Tonight at bedtime though I was reminded that we all need each other, and experienced one example of the ways people with a different view of the world can enrich us. I was reading the Bible passage for the day as I always do. It was the parable about the 10 Minas from Luke 19.
Here’s the parable, which is worth reading again:
Luke 19:12–26 (Berean Standard Bible)
12 So He said, “A man of noble birth went to a distant country to lay claim to his kingship and then return. 13 Beforehand, he called ten of his servants and gave them ten minas. ‘Conduct business with this until I return,’ he said.
14 But his subjects hated him and sent a delegation after him to say, ‘We do not want this man to rule over us.’
15 When he returned from procuring his kingship, he summoned the servants to whom he had given the money, to find out what each one had earned.
16 The first servant came forward and said, ‘Master, your mina has produced ten more minas.’
17 His master replied, ‘Well done, good servant! Because you have been faithful in a very small matter, you shall have authority over ten cities.’
18 The second servant came and said, ‘Master, your mina has made five minas.’
19 And to this one he said, ‘You shall have authority over five cities.’
20 Then another servant came and said, ‘Master, here is your mina, which I have laid away in a piece of cloth. 21 For I was afraid of you, because you are a harsh man. You withdraw what you did not deposit and reap what you did not sow.’
22 His master replied, ‘You wicked servant, I will judge you by your own words.

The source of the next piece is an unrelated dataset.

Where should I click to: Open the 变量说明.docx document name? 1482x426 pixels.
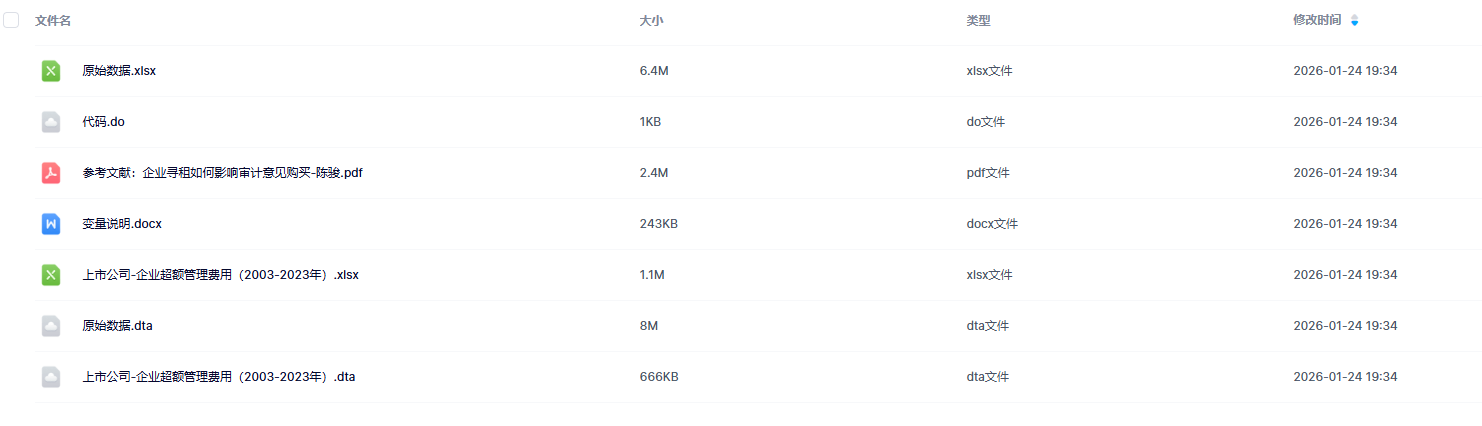[x=122, y=224]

So you knew that I am a harsh man, withdrawing what I did not deposit and reaping what I did not sow? 23 Why then did you not deposit my money in the bank, and upon my return I could have collected it with interest?’
24 Then he told those standing by, ‘Take the mina from him and give it to the one who has ten minas.’
At this point, my younger son abruptly interrupted me and said, “You mean the one who has 11.”
Confused, I replied, “What do you mean?”
Then he said, “He started with 1 mina, then it says he earned 10 more. So he should have had 11. Are you saying that I shouldn’t be so literal because this is a parable and not a math problem?”
And then I realized that I had never read this parable correctly before, and I don’t remember ever reading or hearing it preached this way either. Maybe you have and I’m just a slow learner, but I’ve never noticed that “he should have had 11.”
Yet it actually says “the one who has 10.” I always assumed that the master just took all the minas back, including the 10 that were earned. Wrong!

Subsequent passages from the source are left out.